Repeat the lines below exactly as written, please, from the line with "Sathonay-Camp (32, 169)" to the line with "Poleymieux-au-Mont-d'Or (45, 1461)", both lines included, and no others.

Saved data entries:
______________________________

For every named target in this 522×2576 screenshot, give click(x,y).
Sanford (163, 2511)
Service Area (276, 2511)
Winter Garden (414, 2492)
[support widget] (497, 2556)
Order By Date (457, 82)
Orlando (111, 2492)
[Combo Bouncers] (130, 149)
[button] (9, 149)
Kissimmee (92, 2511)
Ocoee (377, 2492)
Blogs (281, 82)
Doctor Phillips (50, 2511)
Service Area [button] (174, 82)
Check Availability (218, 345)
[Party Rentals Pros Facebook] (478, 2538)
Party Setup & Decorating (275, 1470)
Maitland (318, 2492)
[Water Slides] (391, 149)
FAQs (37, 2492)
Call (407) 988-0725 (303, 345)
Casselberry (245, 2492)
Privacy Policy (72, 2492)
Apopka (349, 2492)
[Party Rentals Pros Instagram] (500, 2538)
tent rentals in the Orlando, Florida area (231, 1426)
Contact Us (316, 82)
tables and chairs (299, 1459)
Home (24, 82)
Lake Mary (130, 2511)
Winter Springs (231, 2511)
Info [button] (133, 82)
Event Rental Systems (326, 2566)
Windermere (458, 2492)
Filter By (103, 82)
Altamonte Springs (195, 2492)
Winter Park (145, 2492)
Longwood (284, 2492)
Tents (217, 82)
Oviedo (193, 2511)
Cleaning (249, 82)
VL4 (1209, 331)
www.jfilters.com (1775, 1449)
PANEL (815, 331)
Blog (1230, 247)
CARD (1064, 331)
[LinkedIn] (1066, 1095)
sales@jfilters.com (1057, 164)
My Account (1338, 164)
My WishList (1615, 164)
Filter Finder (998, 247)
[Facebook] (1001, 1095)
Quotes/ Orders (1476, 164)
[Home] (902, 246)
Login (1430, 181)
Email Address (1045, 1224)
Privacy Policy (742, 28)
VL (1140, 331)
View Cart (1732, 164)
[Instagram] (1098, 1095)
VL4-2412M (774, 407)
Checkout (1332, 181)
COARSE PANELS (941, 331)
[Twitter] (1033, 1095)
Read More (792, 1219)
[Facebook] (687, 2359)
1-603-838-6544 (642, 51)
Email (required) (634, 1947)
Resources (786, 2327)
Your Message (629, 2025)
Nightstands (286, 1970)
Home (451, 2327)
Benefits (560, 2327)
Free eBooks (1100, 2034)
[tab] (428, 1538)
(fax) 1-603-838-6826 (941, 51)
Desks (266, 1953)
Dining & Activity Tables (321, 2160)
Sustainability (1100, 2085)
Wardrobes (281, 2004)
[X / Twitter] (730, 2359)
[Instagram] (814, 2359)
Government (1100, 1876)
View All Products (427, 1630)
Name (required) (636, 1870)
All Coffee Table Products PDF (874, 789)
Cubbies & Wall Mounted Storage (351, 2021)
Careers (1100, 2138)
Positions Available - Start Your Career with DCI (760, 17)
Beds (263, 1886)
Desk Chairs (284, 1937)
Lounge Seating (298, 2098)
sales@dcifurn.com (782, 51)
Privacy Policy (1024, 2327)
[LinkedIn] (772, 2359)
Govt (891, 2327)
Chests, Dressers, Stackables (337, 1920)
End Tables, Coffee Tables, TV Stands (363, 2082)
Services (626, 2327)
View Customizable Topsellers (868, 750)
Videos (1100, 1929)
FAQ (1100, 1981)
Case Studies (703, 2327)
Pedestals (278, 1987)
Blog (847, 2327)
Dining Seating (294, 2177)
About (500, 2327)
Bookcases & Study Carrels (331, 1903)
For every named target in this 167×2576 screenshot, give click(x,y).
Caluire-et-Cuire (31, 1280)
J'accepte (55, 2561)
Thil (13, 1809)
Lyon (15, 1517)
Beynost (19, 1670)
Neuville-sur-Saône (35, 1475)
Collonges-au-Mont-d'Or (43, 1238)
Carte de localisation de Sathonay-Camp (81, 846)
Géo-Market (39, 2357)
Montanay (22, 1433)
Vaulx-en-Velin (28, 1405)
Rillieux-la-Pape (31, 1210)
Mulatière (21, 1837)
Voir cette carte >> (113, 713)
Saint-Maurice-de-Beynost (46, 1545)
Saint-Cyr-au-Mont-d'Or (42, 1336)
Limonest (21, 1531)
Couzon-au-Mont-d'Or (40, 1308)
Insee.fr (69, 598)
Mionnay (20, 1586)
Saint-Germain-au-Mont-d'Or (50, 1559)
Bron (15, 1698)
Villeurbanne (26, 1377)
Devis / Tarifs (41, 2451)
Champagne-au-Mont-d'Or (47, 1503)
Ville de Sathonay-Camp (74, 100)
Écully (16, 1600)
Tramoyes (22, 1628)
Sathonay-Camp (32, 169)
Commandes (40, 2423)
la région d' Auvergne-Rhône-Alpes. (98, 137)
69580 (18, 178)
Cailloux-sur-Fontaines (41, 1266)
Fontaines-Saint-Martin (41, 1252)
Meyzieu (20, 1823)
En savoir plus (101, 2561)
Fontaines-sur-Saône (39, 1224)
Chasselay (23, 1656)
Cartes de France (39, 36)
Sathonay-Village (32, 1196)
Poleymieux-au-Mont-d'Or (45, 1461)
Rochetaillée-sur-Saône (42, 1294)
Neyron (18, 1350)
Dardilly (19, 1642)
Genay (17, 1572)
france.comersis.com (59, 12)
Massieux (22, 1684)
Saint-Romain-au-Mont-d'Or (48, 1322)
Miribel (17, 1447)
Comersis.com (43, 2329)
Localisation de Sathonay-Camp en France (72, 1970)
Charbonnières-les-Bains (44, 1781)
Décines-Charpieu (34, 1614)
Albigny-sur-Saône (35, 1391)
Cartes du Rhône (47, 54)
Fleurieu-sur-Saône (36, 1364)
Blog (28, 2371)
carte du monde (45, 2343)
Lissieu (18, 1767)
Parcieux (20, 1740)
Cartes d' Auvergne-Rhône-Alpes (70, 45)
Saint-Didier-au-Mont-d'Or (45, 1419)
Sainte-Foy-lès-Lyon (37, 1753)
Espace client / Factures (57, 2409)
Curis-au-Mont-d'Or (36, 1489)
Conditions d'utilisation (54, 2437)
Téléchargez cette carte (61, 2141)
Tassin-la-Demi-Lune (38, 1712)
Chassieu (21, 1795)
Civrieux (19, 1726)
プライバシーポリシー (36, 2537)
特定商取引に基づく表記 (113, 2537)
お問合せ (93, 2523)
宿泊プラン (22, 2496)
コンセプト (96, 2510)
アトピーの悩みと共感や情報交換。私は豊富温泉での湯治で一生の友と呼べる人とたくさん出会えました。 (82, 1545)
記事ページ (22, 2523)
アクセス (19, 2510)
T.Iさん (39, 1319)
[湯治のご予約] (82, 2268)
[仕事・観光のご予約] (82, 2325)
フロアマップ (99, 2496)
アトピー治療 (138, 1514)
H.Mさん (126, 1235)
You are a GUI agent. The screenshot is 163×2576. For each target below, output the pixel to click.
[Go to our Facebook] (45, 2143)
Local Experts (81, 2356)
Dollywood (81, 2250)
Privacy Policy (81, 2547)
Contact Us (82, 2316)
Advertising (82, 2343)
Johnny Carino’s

______________________________

### YOUR SOLUTION:
Sathonay-Camp (32, 169)
Commandes (40, 2423)
la région d' Auvergne-Rhône-Alpes. (98, 137)
69580 (18, 178)
Cailloux-sur-Fontaines (41, 1266)
Fontaines-Saint-Martin (41, 1252)
Meyzieu (20, 1823)
En savoir plus (101, 2561)
Fontaines-sur-Saône (39, 1224)
Chasselay (23, 1656)
Cartes de France (39, 36)
Sathonay-Village (32, 1196)
Poleymieux-au-Mont-d'Or (45, 1461)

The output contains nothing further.